The system in Ghana is just bad and riddled with an administrative system so bureaucratic, so mundane such that it does not respond to any urgency or transformation to solve problems. Once the problem arises, a knee-jerk reaction is adopted and everyone goes to bed only to wake up with the same issue begging for solutions.

What prevented government from addressing this issue when the doctors confronted them as far back as last year? What were they waiting for? Why do we allow things to deteriorate in this country before an action is sought? I am of a firm conviction that the leaked proposal has delved such a hefty blow to the Medical doctors like how the wind does to the anus of a hen. The leakage appears to have done its job very well but two questions beg for answers? Why should the proposals be leaked? Are these the best practices that are adopted during negotiations? Well, I guess your answers might be right!

Have you ever wondered why there is money to honour the ‘whims and caprices’ of politicians but when it comes to the satisfaction of other workers, there is no money? Yes, such is the system! The politicians will always have their way and that is why a lot of people are abandoning their God-given professions and entering into politics because that is the only place one gets what he/she wants.

The only time the National labour commission in this country speaks is when people go on strike but when workers are not treated well, they watch with alacrity until the ‘unthinkable’ happens.

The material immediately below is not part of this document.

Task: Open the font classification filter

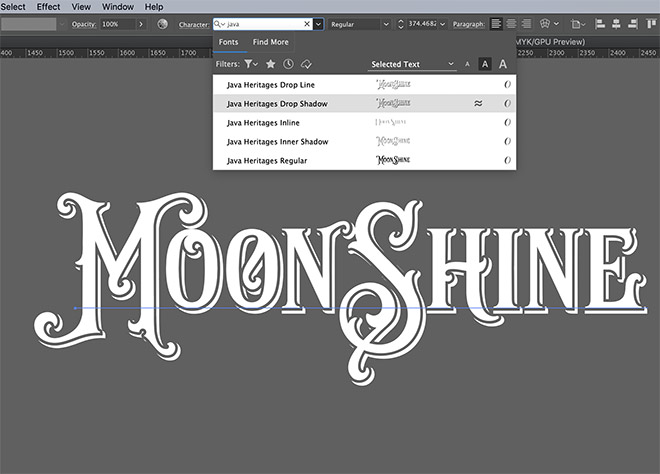Action: [x=251, y=64]
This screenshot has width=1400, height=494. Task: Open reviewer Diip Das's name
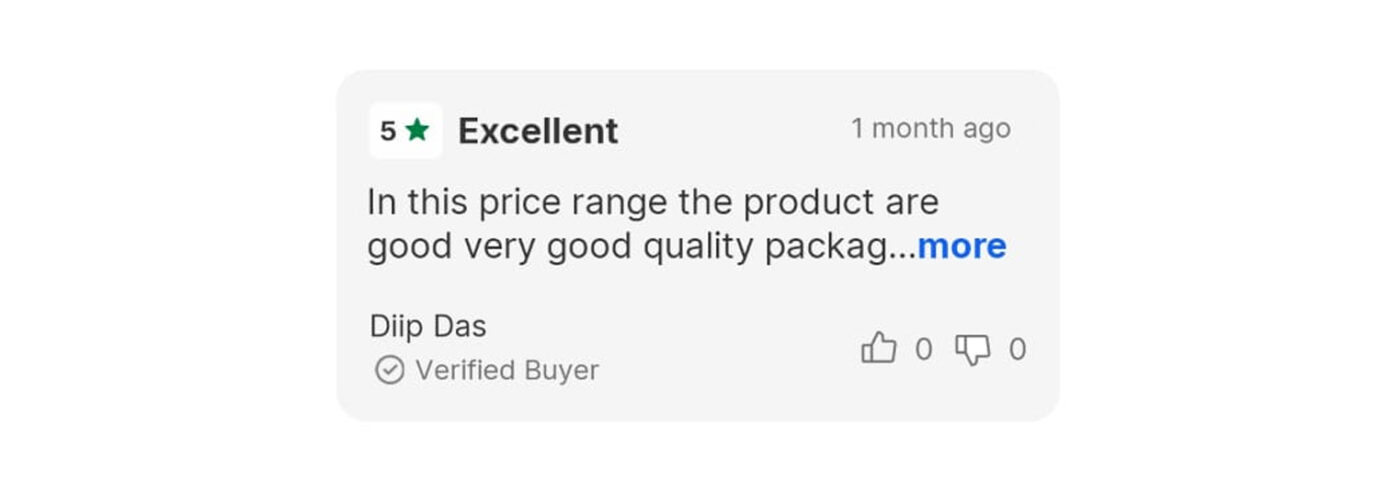[428, 326]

Even though, government hasn’t handled the matter very well, I pray the doctors return to work as a matter of urgency and return to the negotiation table. If not, I challenge them to resign en bloc as they have warned. Or alternatively, government should consider terminating the appointments of ALL Doctors on strike and issue promissory notes to pay all arrears over a period, which the Doctors can discount at the banks as suggested by Kofi Bentil of Imani, Ghana.

It is really very sad when after the strikes, those who died as a result can’t be brought back to life; those who suffered complications might be perpetually maimed and those who incurred loses do so at their own cost. God save us and save all the fishermen from Oguaa!